▸ **What you need to do**:
No picture belongs in the answer, which must hold exactly the lines from the one with "The height and width of the screenshot is (656, 471)." through the final line below.

[Records for the task]

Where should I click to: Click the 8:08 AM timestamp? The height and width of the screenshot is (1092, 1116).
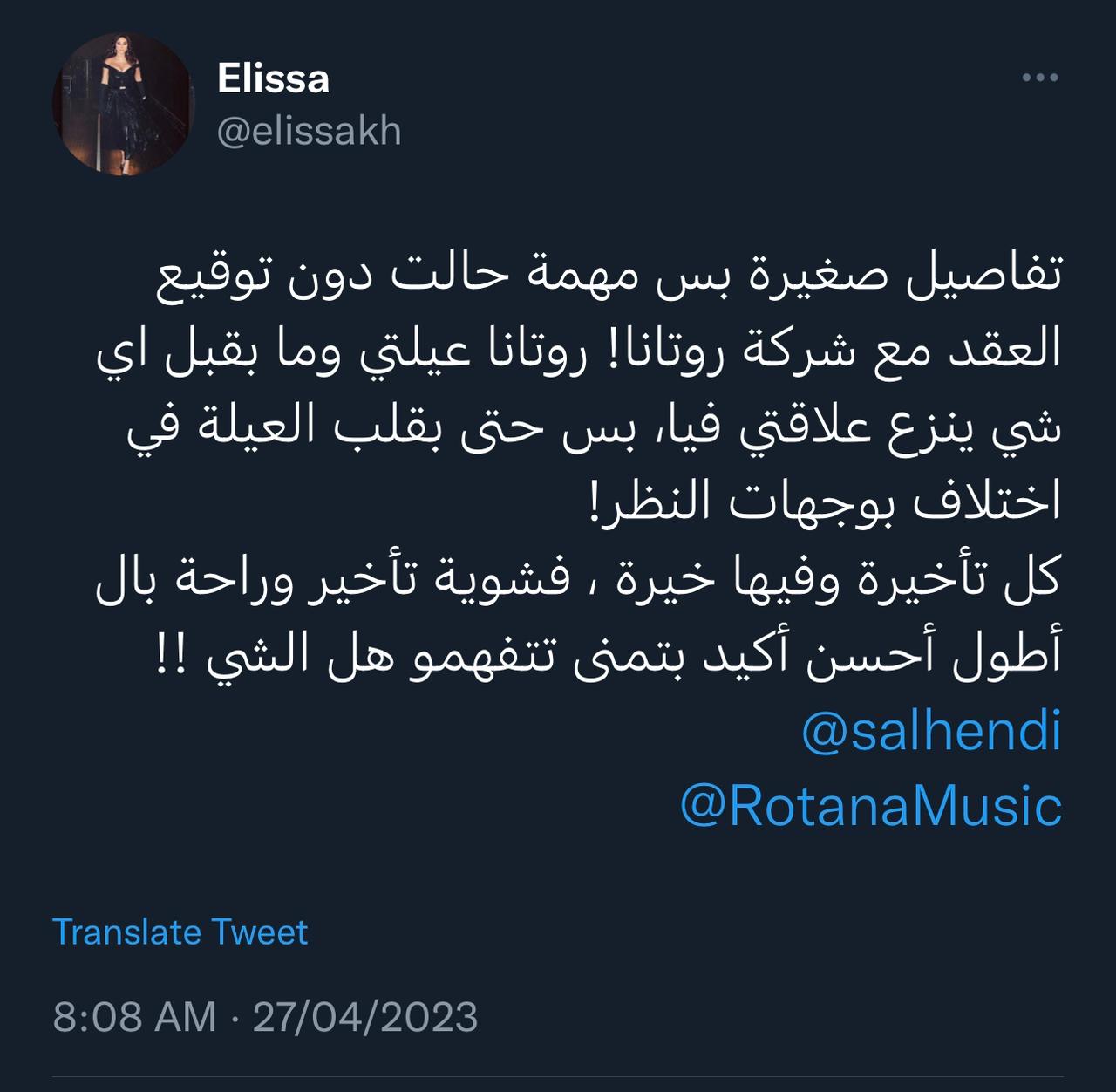[x=134, y=1017]
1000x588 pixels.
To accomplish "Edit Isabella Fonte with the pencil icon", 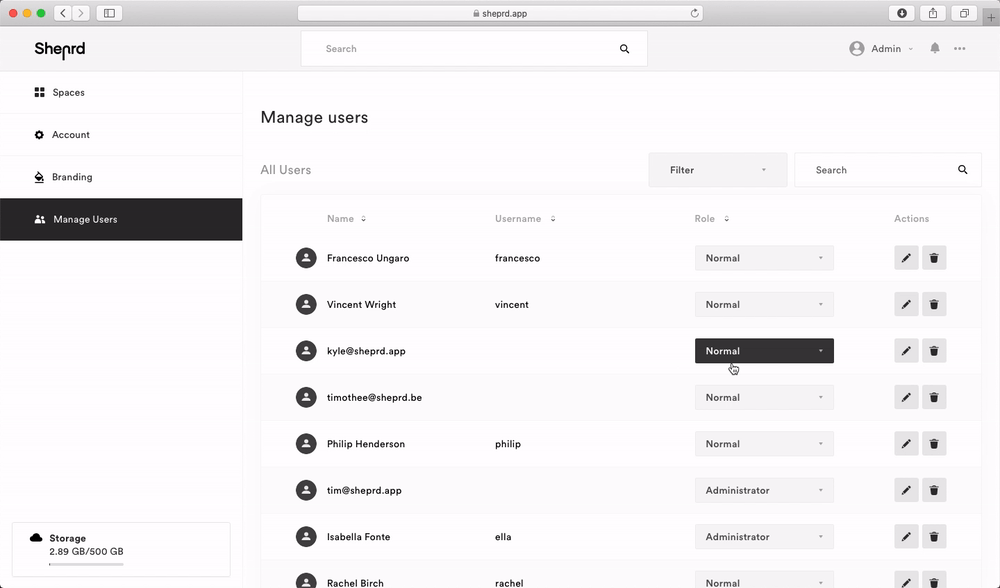I will (906, 537).
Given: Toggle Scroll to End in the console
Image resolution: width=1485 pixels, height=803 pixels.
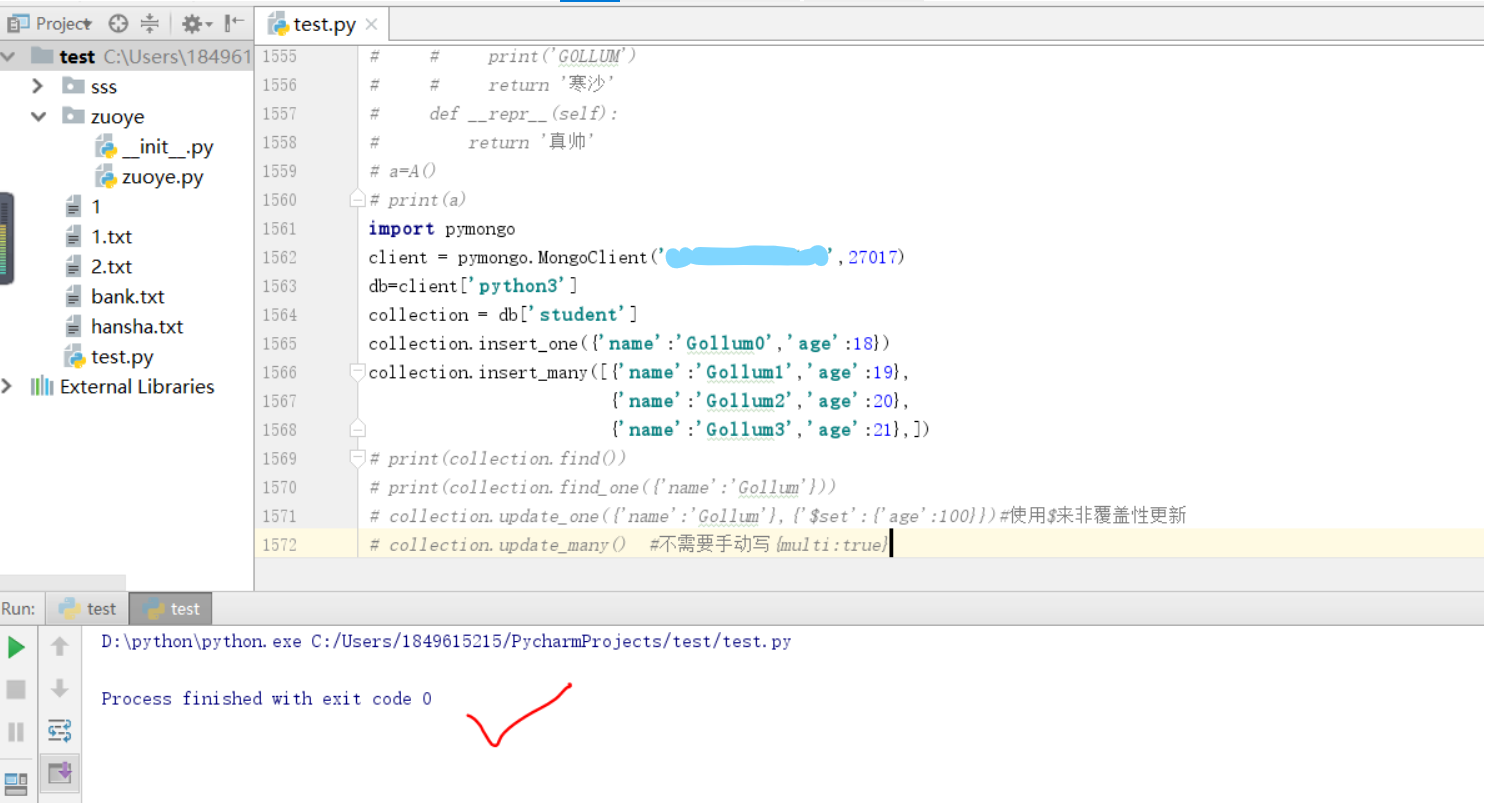Looking at the screenshot, I should pyautogui.click(x=59, y=773).
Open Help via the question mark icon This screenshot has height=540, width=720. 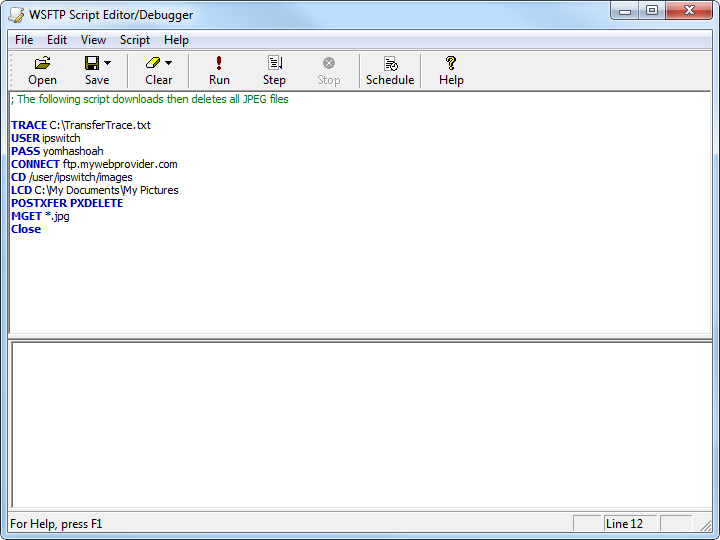point(451,70)
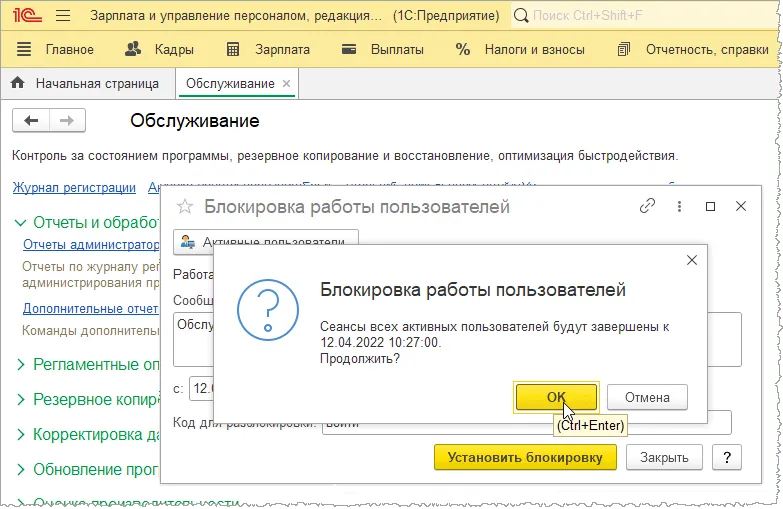
Task: Open the Журнал регистрации link
Action: pos(74,187)
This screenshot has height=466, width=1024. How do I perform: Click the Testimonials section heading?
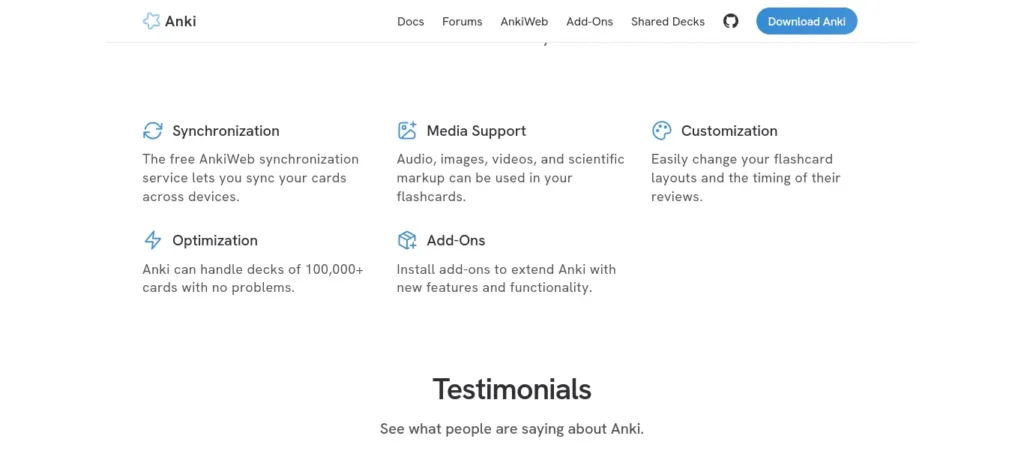(512, 389)
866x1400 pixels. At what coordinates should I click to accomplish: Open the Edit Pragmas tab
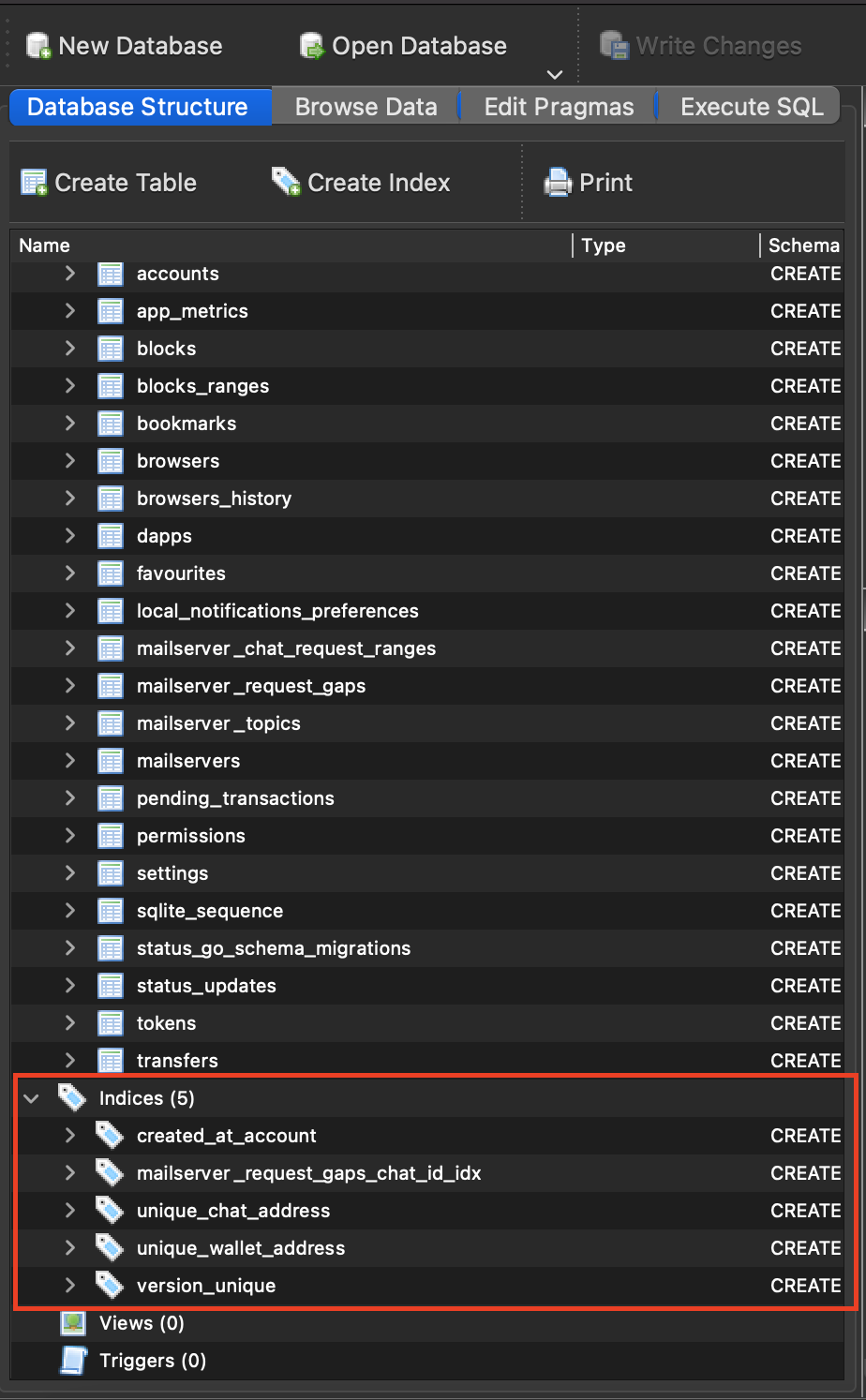(x=558, y=106)
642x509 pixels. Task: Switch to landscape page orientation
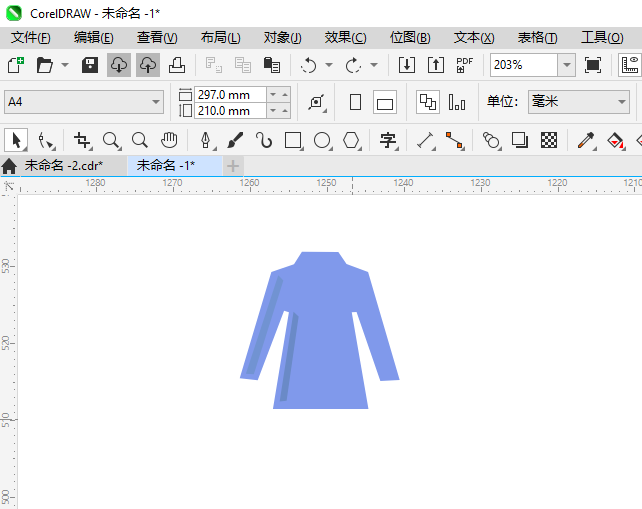pyautogui.click(x=385, y=102)
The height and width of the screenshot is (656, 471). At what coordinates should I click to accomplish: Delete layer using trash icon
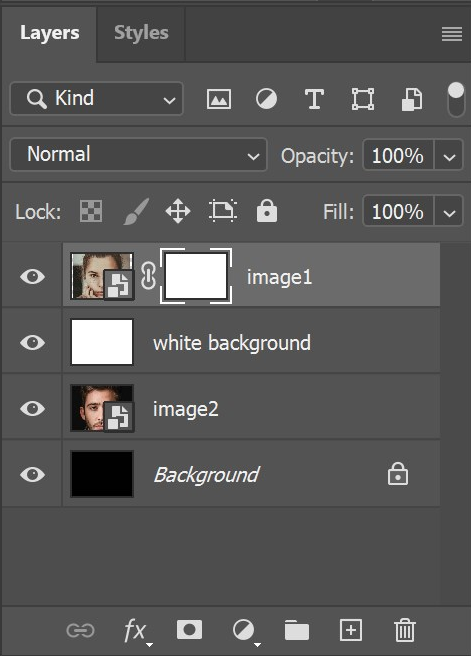[404, 630]
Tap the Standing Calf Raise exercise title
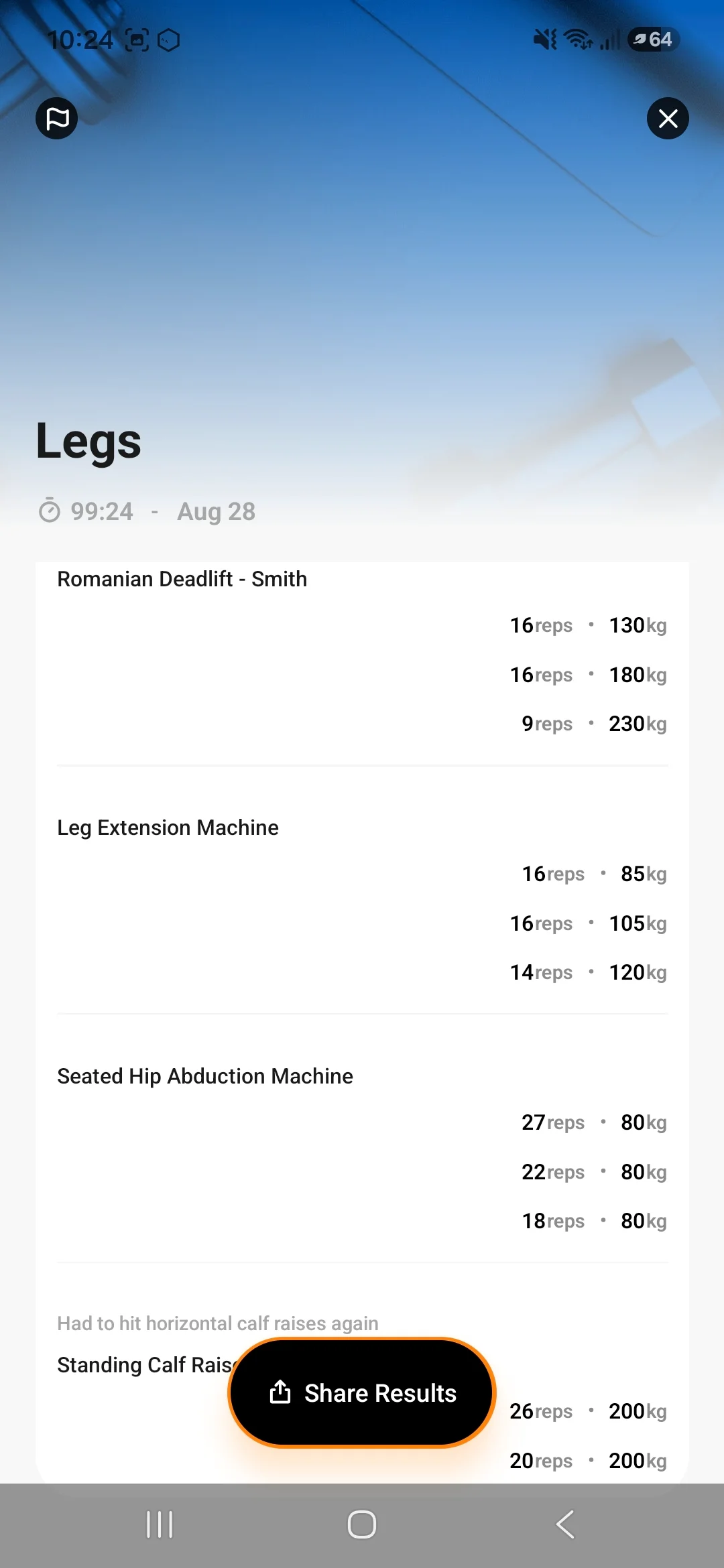 pyautogui.click(x=145, y=1365)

[/Records for the task]

▸ **Written reply**:
The height and width of the screenshot is (656, 471). At what coordinates should I click to accomplish: Delete layer using trash icon
[404, 630]
Tap the Standing Calf Raise exercise title
 pyautogui.click(x=145, y=1365)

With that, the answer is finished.